2025-07-26 Thread cvs-commit at gcc dot gnu.org via Gcc-bugs
https://gcc.gnu.org/bugzilla/show_bug.cgi?id=121095

--- Comment #9 from GCC Commits  ---
The releases/gcc-15 branch has been updated by Andrew Pinski
:

https://gcc.gnu.org/g:b26588f0cb42a6a37ad7c303e61b23f471758e0c

commit r15-10073-gb26588f0cb42a6a37ad7c303e61b23f471758e0c
Author: Andrew Pinski 
Date:   Wed Jul 16 09:31:35 2025 -0700

gcse: Skip hardreg pre when the hardreg is never live [PR121095]

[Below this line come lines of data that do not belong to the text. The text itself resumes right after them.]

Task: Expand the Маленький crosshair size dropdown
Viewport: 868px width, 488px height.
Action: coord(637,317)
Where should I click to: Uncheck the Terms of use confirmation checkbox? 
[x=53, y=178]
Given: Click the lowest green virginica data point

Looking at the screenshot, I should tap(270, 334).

r15-6789-ge7f98d9603808b added a new RTL pass for hardreg PRE for the hard
register
of FPM_REGNUM, this pass could get expensive if you have a large number of
basic blocks
and the hard register was never live so it does nothing in the end.
In the aarch64 case, FPM_REGNUM is only used for FP8 related code so it has
a high probability
of not being used. So skipping the pass for that register can improve both
compile time and memory
usage.

Build and tested for aarch64-linux-gnu.

PR middle-end/121095
gcc/ChangeLog:

* gcse.cc (execute_hardreg_pre): Skip if the hardreg which is never
live.

Signed-off-by: Andrew Pinski 
(cherry picked from commit 6916639b48357334579cf94717a3e51dd003e940)

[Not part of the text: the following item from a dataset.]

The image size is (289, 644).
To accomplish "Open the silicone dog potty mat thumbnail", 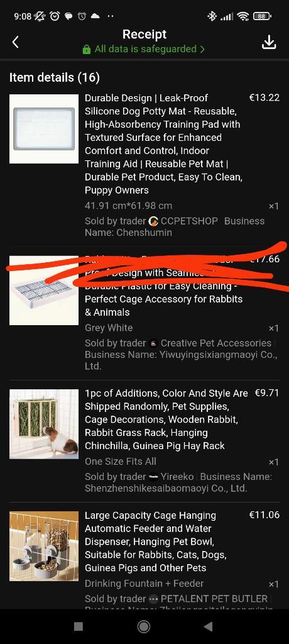I will (44, 129).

[Bug target/121095] [15 Regression] Possibly unnecessary PRE pass on aarch64 for fpmr

2025-07-18 Thread segher at gcc dot gnu.org via Gcc-bugs
https://gcc.gnu.org/bugzilla/show_bug.cgi?id=121095

Segher Boessenkool  changed:

   What|Removed |Added

 CC||segher at gcc dot gnu.org

--- Comment #8 from Segher Boessenkool  ---
Hi!

(In reply to lucier from comment #2)
> My take, without having any serious knowledge of what's going on, is:
> 
> If a C function doesn't involve (set, read, manipulate, ...) FP8 values or
> the fpmr register in any way, then this PRE pass shouldn't be run, because
> this PRE pass only deals with the fpmr register, and I don't see how any
> relevant code can be affected by, or can affect, the fpmr register if no FP8
> manipulations are involved in a routine.

Yup.  Andrew's patch does pretty much this, right?

> And I suggest that this should be true even if the architecture supports FP8
> arithmetic in general.
> 
> I am ignorant of the details of what's going on here, so my expectation may
> very well be incorrect.
> 
> This PRE pass wasn't run on this example function because more than 128MB of
> memory would have been needed, but when building the Gambit Scheme system
> there are many relatively large routines where this PRE pass is run.

The hardreg PRE pass makes a lot of garbage, just because of how it works
(nested loops, a loop per reg, it could be coded a bit smarter).

> In another large file where this PRE pass was run, the dump file contained:
> 
> PRE GCSE of ___H___num, 31567 basic blocks, 2524104 bytes needed, 0 substs,
> 0 insns created
> 
> Does "0 substs, 0 insns created" mean that running the pass had no effect on
> the code?

Pretty much, yes.

[Bug target/121095] [15 Regression] Possibly unnecessary PRE pass on aarch64 for fpmr

2025-07-17 Thread pinskia at gcc dot gnu.org via Gcc-bugs
https://gcc.gnu.org/bugzilla/show_bug.cgi?id=121095

Andrew Pinski  changed:

   What|Removed |Added

Summary|[15/16 Regression] Possibly |[15 Regression] Possibly
   |unnecessary PRE pass on |unnecessary PRE pass on
   |aarch64 for fpmr|aarch64 for fpmr
  Known to work||14.3.0, 16.0
  Known to fail||15.1.0

--- Comment #7 from Andrew Pinski  ---
Fixed on the trunk. I am going to wait until after 15.2.0 is released to
backport it there. I want some soaking time on the trunk for the patch.